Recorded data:
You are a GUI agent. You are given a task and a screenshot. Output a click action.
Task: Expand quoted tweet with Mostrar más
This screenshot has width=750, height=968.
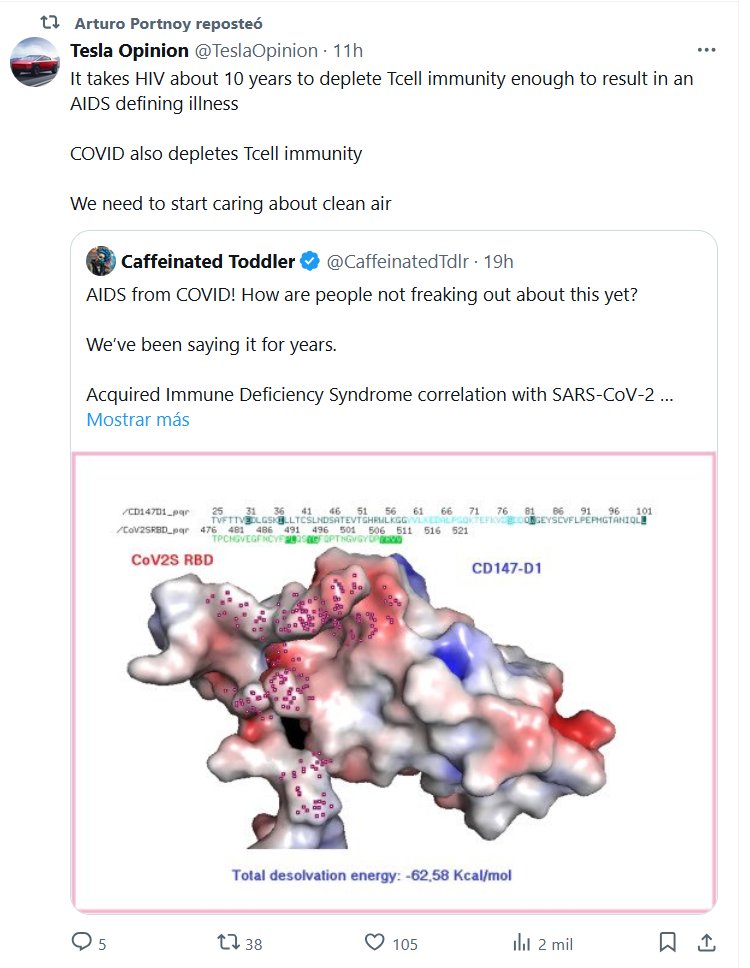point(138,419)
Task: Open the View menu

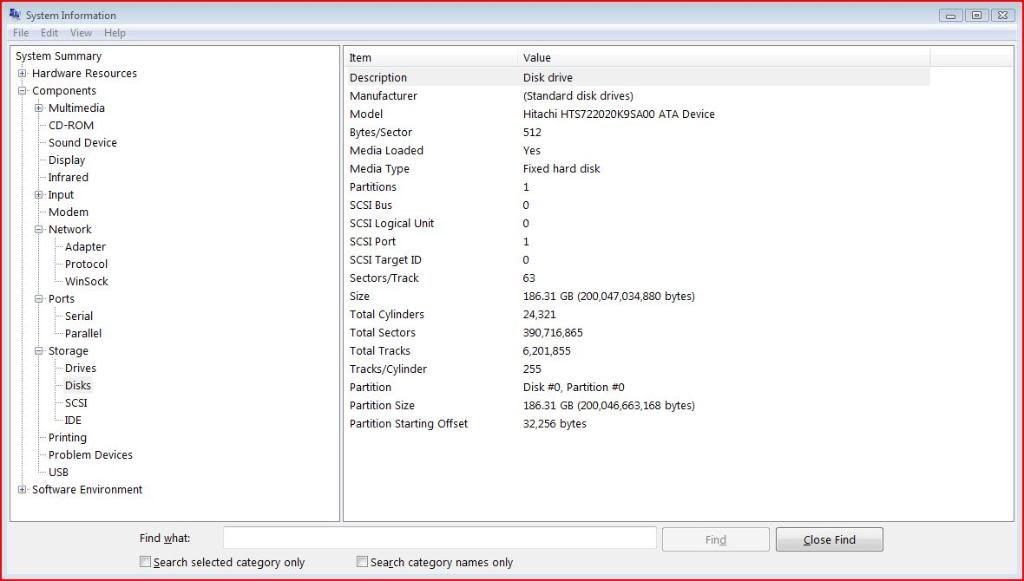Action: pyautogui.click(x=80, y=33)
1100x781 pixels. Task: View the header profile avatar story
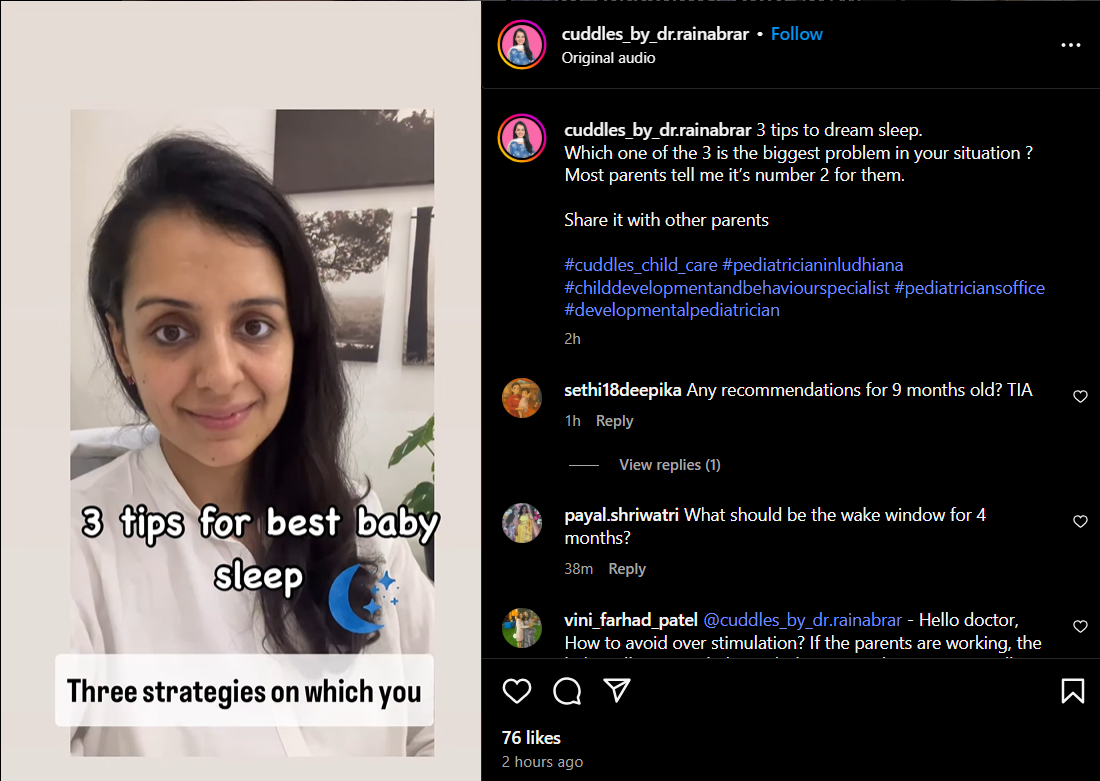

*PROBLEM REQUIREMENTS*
Word-for-word repeat, images excluded: return all the data.

*SOLUTION*
You are a GUI agent. You are given a task and a screenshot. Output a click action.
Task: Expand quoted tweet with Mostrar más
This screenshot has width=750, height=968.
point(138,419)
Task: Open the View menu

Action: pyautogui.click(x=80, y=33)
1100x781 pixels. Task: View the header profile avatar story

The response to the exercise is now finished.